Este año sufriremos 80 asesinatos de género, miles de malos tratos, abusos, violaciones, sevicias que la ley de igualdad perseguirá, pero a una víctima violada como en Iruñea se la puede espiar su vida privada intentando demostrar que seguramente ella, como la osada Eva, se lo había buscado evadiéndose al paraíso de los sanfermines en lugar de quedarse en su cocina.

Agua, pesca y futuro incierto

LA tecnología lo puede (casi) todo; para demostrarlo hay pistas de esquí en Dubái, no importa el derroche.

Resulta espectacular a vista de pájaro la multitud de piscinas privadas en un entorno de tan poca lluvia como la conurbación de Madrid. Supongo que todas legales.

De modo que resulta lógico-consecuente que en Alovera, en Guadalajara, se sumen al carro arrollador del avance y aprueben la iniciativa de construir una playa artificial, Alovera Beach, con su correspondiente laguna de 4.000 metros cúbicos de agua. No importa que sea en Castilla-La Mancha, zona de secular padecimiento de sequía y este año para qué contar: los embalses de Guadalajara están al 12% de su capacidad y sin una mala nube que les moje. No importa, sacarán el agua de acuíferos hasta agotarlos, me imagino. Porque al agua necesaria añadan su limpieza, que albergará no se cuánta gente que demandará más agua… Es igual, hablan de una nueva tecnología, Cristal Lagoons, que todo lo solucionará para tener a cuarenta minutos de Madrid piscinas, toboganes, deportes náuticos, restaurantes y mil plazas de aparcamiento a pie de playa; divino, prometiendo además 350 puestos de trabajo, que es argumento-enganche para hoy… y seguramente hambre para mañana. El trabajo es necesario, pero el dilema es si a costa de recursos difícilmente recuperables.

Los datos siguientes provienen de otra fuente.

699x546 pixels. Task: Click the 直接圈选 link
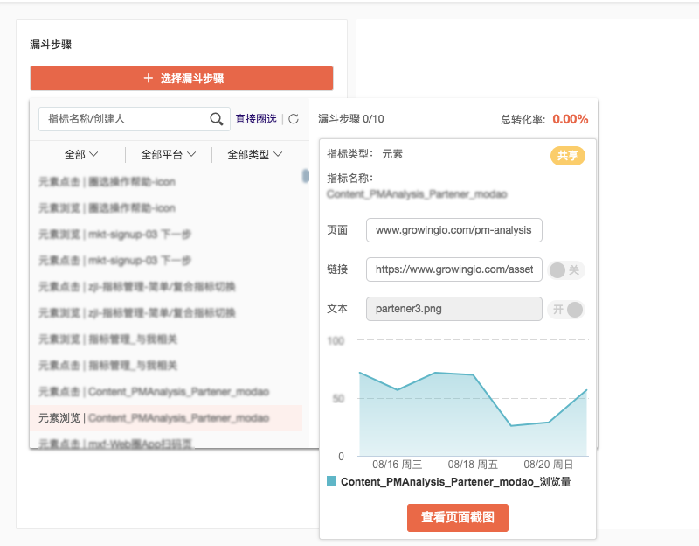pos(256,119)
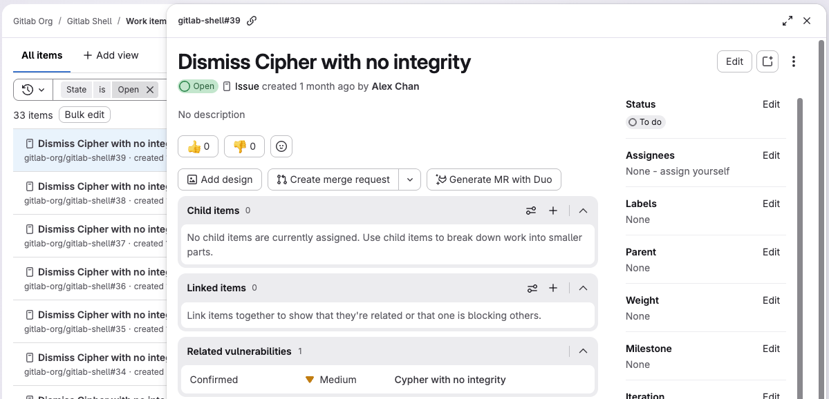Add a child item with plus icon

click(x=553, y=211)

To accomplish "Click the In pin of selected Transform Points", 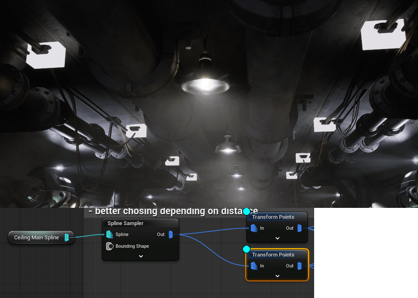I will point(254,266).
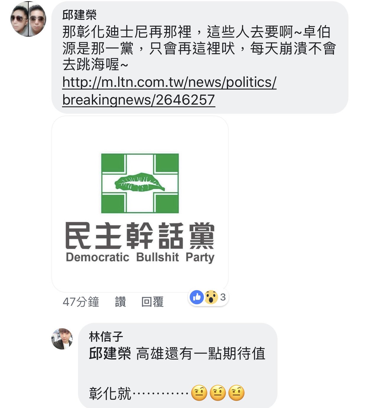The height and width of the screenshot is (408, 367).
Task: Click 邱建榮's comment text bubble
Action: click(200, 58)
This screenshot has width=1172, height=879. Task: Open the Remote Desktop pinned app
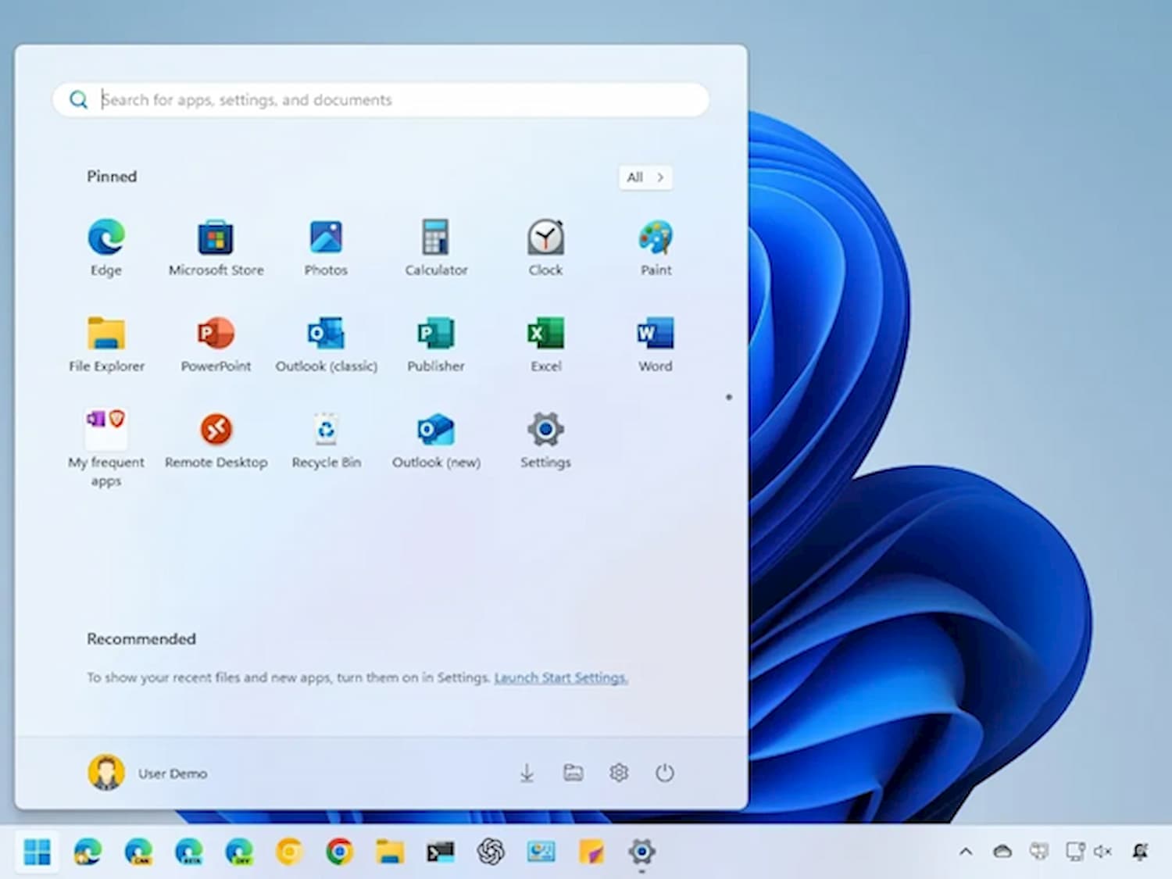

Podría sonar a maniqueo relacionar Alovera Beach con por ejemplo los campos de golf en Murcia que gastan cuatro veces más agua que uno de alfalfa, “pero producen mucho más beneficio”, me dicen… Sí, claro, a los dueños, utilizando el agua de todos. O con los invernaderos que sobreexplotan acuíferos hasta agotarlos o salinizarlos.

Suelo disfrutar de sardinadas, familiares o populares, por ejemplo la de Santurtzi, grata fiesta. Esta misma semana he comprado sardinas a 3,60 euros el kilo. En lonja cotizan a 0,90 euros el kilo. Es un pescado asequible, aunque mi ama dice que proporcionalmente antes la humilde sardina era mucho más barata. Pero ¿y si la coma del precio se desplazara un dígito por culpa de la esquilma? Pues al parecer sucederá de seguir con las capturas actuales y se convertirá en manjar inasequible para el mortal de a pie o literalmente desaparecerá del mercado. El Consejo Internacional para la Exploración del Mar aconseja que se detenga la pesca de sardina en el Atlántico y el Cantábrico porque su escasez por sobrepesca presagia su desaparición. Proponen una prolongada parada absoluta: ¡Quince años! No harán caso del todo a este organismo científico y el 2018 habrá reducción importante de capturas pero no parón. La sardina supone hoy entre el 15 y el 20% de la campaña anual vasca de pesca, miles de trabajos directos e indirectos, armadores, marineros, conserveras… El dilema nos echa el aliento en el cogote. Necesitamos trabajo, desarrollo y pescado, pero ¿a costa del futuro? Agua y pesca son parte de ese futuro.

Ante el dilema recuerdo que la Tierra no es herencia de nuestros padres sino préstamo de nuestros hijos. Ellos también merecen disfrutar al menos de la misma Tierra que nosotros, ¿o no?